Anesthesia information management systems (AIMS) and electronic anesthesia records do not lend themselves as easily to upcoding because of the nature of the information they contain—or if they do, CMS has not signaled any special interest in the issue.

The Office of the Inspector General (OIG) published the first in a promised series of evaluations of E/M coding in May 2012.  The report, Coding Trends of Medicare Evaluation and Management Services, revealed that (1) from 2001 to 2010, physicians increased their reporting of higher level E/M codes in all types of E/M services, and (2) some 1,700 physicians consistently billed higher level codes than their peers in 2010 although their patients were of similar ages and had similar diagnoses. These physicians, who represented less than one percent of the total number of physicians who submitted claims for at least 100 E/M services, billed the two highest level codes within a visit type (new or established patient; outpatient or inpatient, etc.) 98 percent of the time on average.  Greater proportions of the consistently higher level billers occurred in internal, family and emergency medicine.  Among anesthesiologists, only 2.6 percent consistently billed the higher level codes.  The absolute number of E/M services—generally, subsequent inpatient visits—reported by anesthesiologists is of course considerably lower than that of office-based practitioners, including pain specialists.

The OIG report recommended that CMS continue to educate physicians on proper billing for E/M services and “encourage its contractor to review physicians’ billing for E/M services and produce comparative billing reports.” Further, the OIG recommended that CMS conduct additional reviews of the 1700 higher-level billers, but CMS decided that it would forward the names of those physicians to the Medicare Administrative Contractors (MACs) and direct each MAC to decide whether to investigate any or all of the top ten high billers in its jurisdiction. 

A future OIG study will assess the extent of documentation vulnerabilities in E/M services using EHRs.

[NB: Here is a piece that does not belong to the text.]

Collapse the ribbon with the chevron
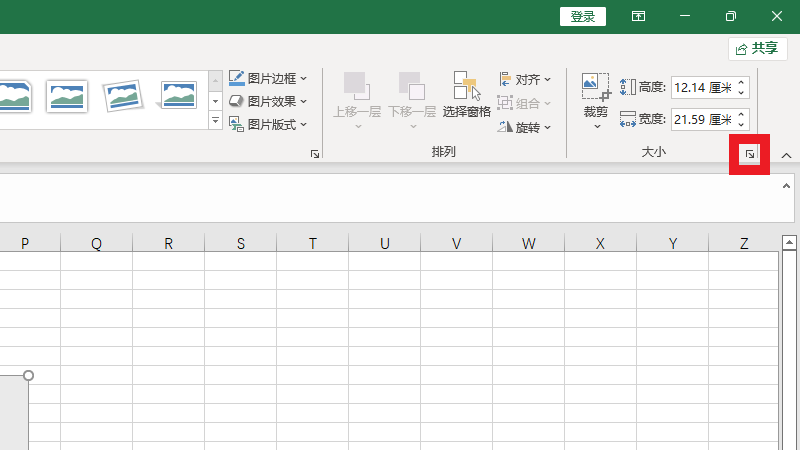 tap(786, 155)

One of the Recovery Audit Contractors (Connolly) is about to begin auditing how physicians report CPT code 99215 (established patient, office or outpatient).  According to the American Medical Association (AMAWire, September 26, 2012), “CMS appears to have also granted Connolly authority to extrapolate its review of sample claims to potentially recoup funds on 99215 claims it did not evaluate individually.”

The AMA sent a letter to CMS objecting “strongly” to the Connolly review and extrapolation process.  The AMA argued that complex E/M care was inappropriate for medical review and that since nearly half of appealed RAC determinations are overturned, the costs of erroneous payment recoupments would be excessive. 

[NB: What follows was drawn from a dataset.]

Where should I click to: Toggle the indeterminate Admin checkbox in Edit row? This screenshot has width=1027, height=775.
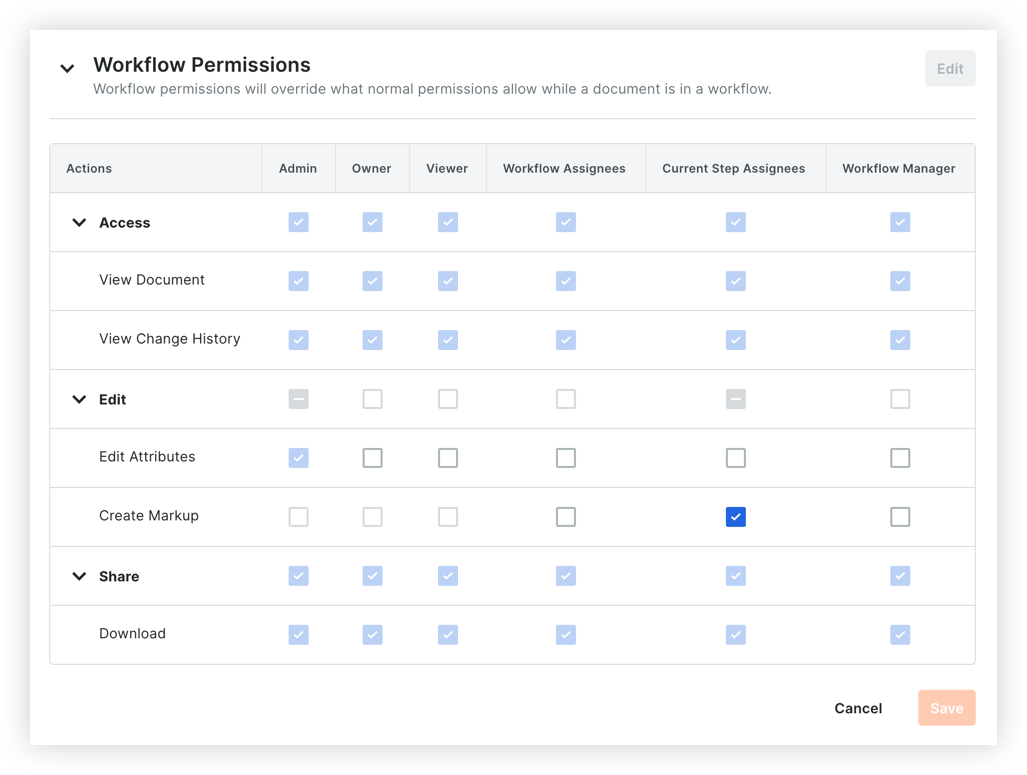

It is too early to tell whether CMS and the RACs will step up audits of physicians who report relatively high volumes of higher-level E/M services as the installed base of EHRs grows.  Better documentation is the intended consequence of EHR use. Because it has been so difficult to document by hand all of the elements of Level 4 and Level 5 visits, we would expect the accuracy afforded by EHRs to boost somewhat the number of such visits that are reported—an unintended but necessary consequence.

The take-away message is that readers should be prepared to explain any significant spike in the number of Level 4 and Level 5 E/M visits reported.   Any pain specialist or anesthesiologist who reports E/M services using Level 4 or 5 codes more frequently than other visit codes should make sure that the intensity of the service is supported in the patient record, whether electronic or paper.  That is the advice that we would give all of our physicians, regardless of particular levels of federal scrutiny.  As we have said before and will say again in the future, documentation is key.